His postoperative upper and lower endoscopy showed numerous diminutive polyps in the gastric fundus and gastric body. It also showed multiple duodenal polyps (3–5 mm) with the largest found at the second part of duodenum involving the ampulla. These were excised and showed normal mucosa with no active or chronic inflammation, atypia or malignancy (Fig. 3) and was booked for follow up endoscopy after 1 year.
Endoscopy finding of multiple duodenal polyps.
DISCUSSION
PJS is an uncommon autosomal dominant inherited disease characterized by the occurrence of hamartomatous polyps in the gastrointestinal tract and mucocutaneous pigmentation. The cause of PJS appears to be a germline mutation of the STK11/LKB1 (serine/threonine kinase 11) tumor suppressor gene located on 19p13.3. This mutation has been found to be primarily responsible for the disease in most cases [4, 5].
Gene testing is not necessary to diagnose PJS but the WHO requires one of the following criteria for diagnosis:
≥3 Hamartomatous polyps;
hamartomatous polyps and a family history of PJS;
mucocutaneous pigmentation and a family history of PJS; and
mucocutaneous pigmentation and hamartomatous polyps [6].
Recently, different diagnostic techniques have been added to the traditional small bowel follow-through and enteroclysis, to assess for small bowel polyps. These include wireless capsule endoscopy, MRI enterography and balloon assisted enteroscopy which could be therapeutic as well [7].

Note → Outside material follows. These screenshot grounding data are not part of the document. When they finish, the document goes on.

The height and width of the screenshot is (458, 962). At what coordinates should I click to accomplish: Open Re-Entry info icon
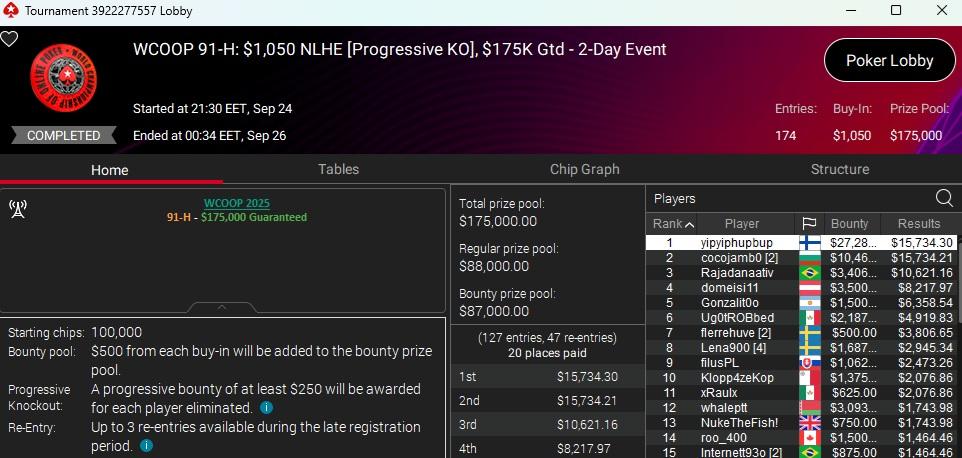pyautogui.click(x=146, y=445)
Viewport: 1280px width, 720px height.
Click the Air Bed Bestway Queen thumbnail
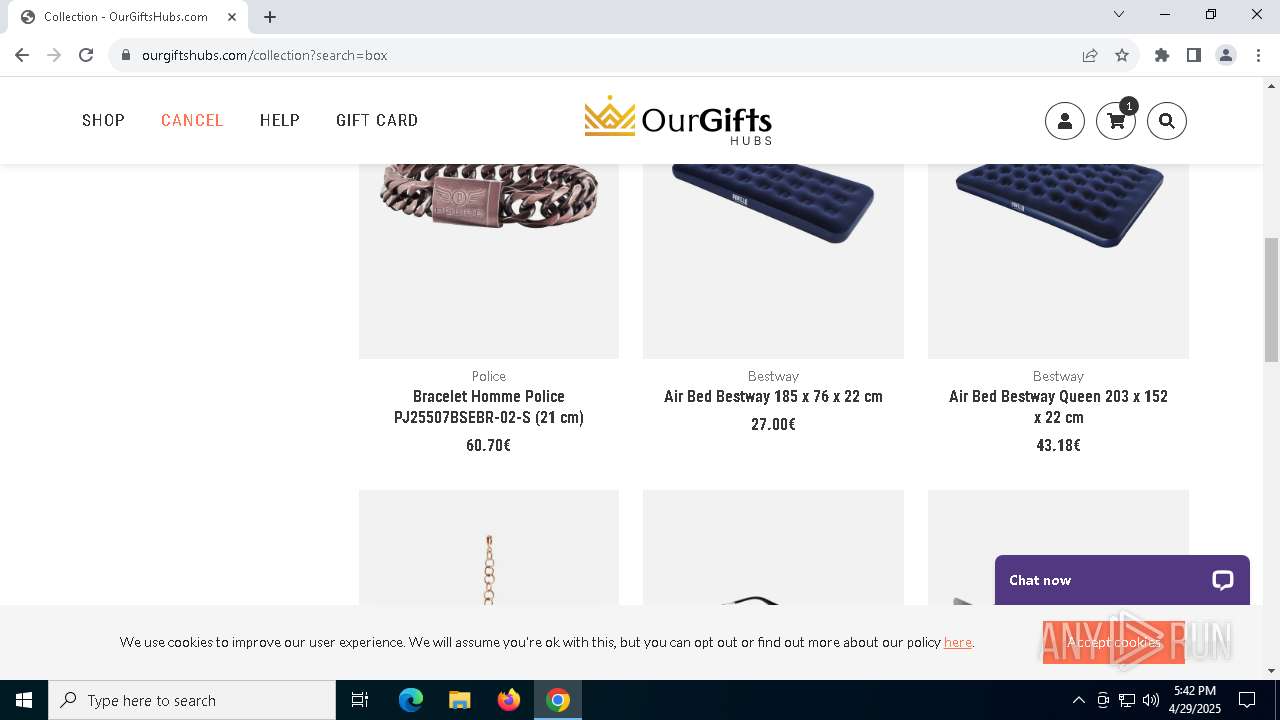tap(1058, 261)
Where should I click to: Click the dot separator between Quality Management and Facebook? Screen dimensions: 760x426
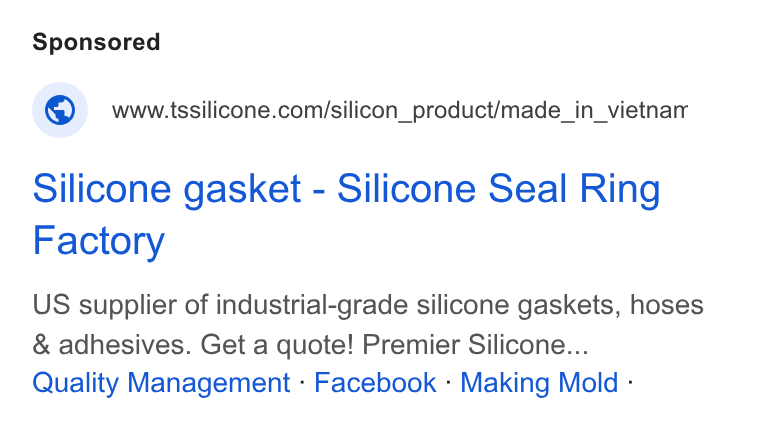[x=302, y=382]
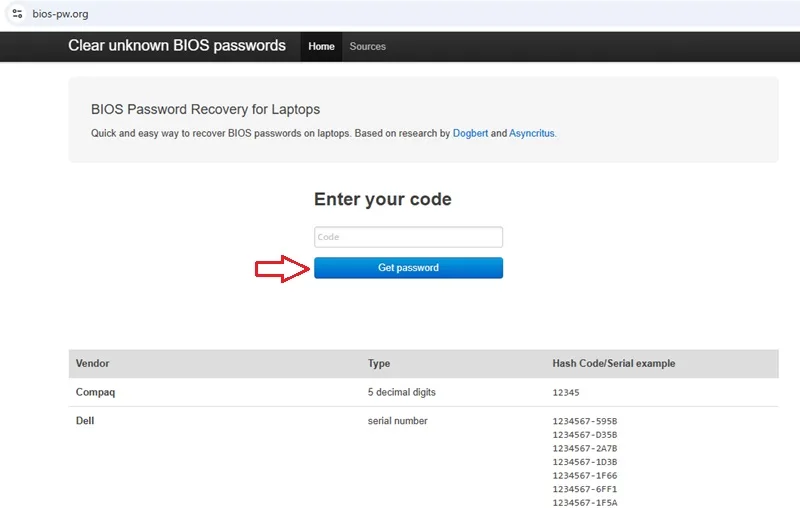Click the bios-pw.org URL in address bar
Screen dimensions: 800x508
(60, 14)
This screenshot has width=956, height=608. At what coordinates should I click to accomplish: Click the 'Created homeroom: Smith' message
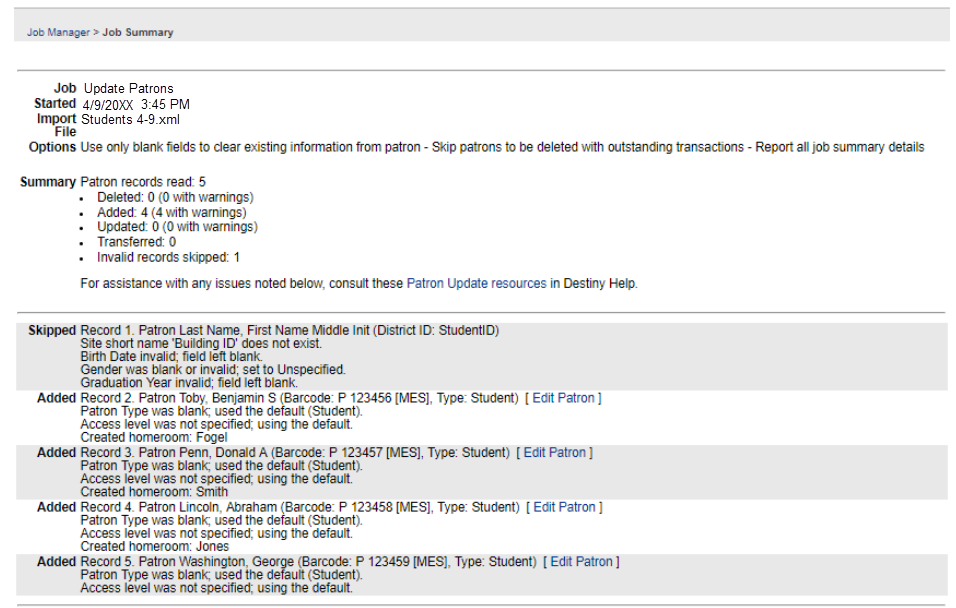point(153,492)
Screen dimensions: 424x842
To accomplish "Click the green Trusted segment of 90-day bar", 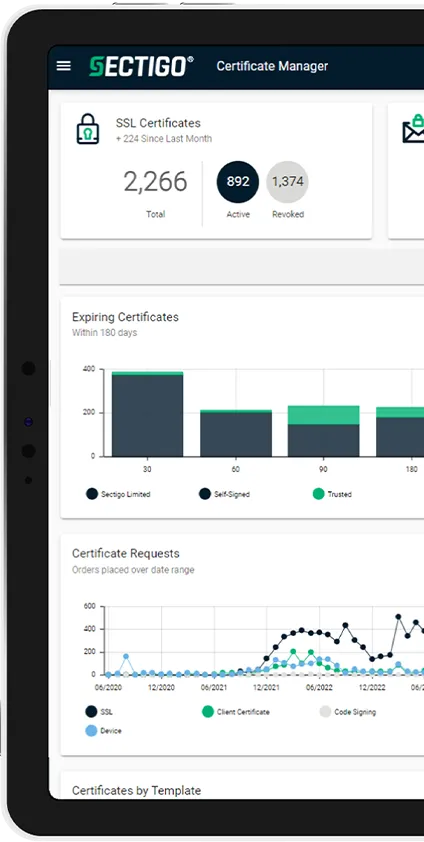I will point(324,415).
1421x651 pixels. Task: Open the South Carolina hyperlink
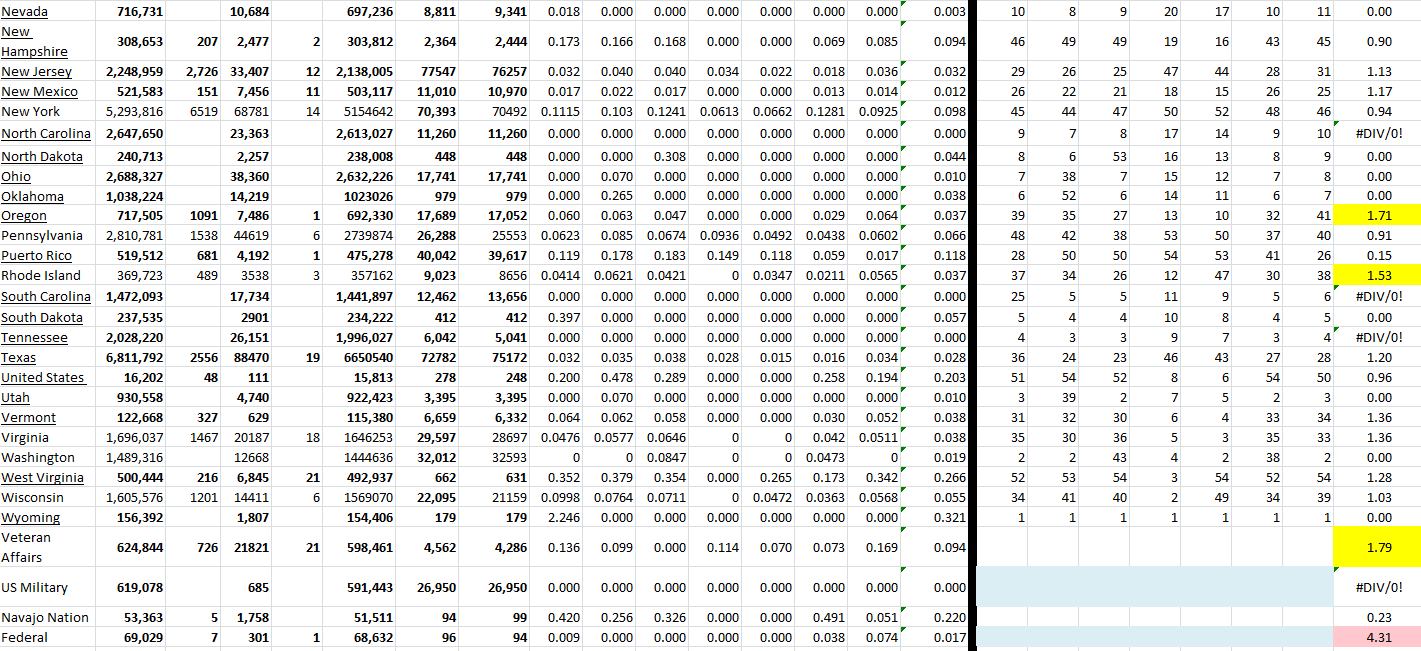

Management of PJS differ according to the presentation, if a polyp discovered upon regular examination by endoscopy and imaging studies, prophylactic endoscopic polypectomy of polyps more than 1 cm is performed. The goal is to decrease the sequelae of large polyps including bleeding, anemia, obstruction, intussusception and malignant transformation [1]. Upper and lower endoscopic examinations are recommended every 3 years, beginning from the age of 18 [8].
CONCLUSION
PJS has the potential for malignant transformation, careful examination of the whole bowel by palpation upon laparotomy should be done. Close follow up and screening with upper and lower endoscopy improves the prognosis and prevents the patient from having repeated surgeries.
ACKNOWLEDGEMENTS
King Abdelaziz University Hospital, Department of General Surgery for the all support.
ETHICS APPROVAL
King Abdul-Aziz University ethical committee has approved this study, consent has been taken from the patient.
CONFLICT OF INTEREST STATEMENT
The authors declare that they have no competing interests.
AUTHORS’ CONTRIBUTIONS
M.A. and E.R. carried out the case presentation, literature review and draft of the discussion, M.N. participated in draft design and review abstract, N.T. carried out draft and design abstract. All authors read and approved the final article.
FUNDING
There is no fund for this case report.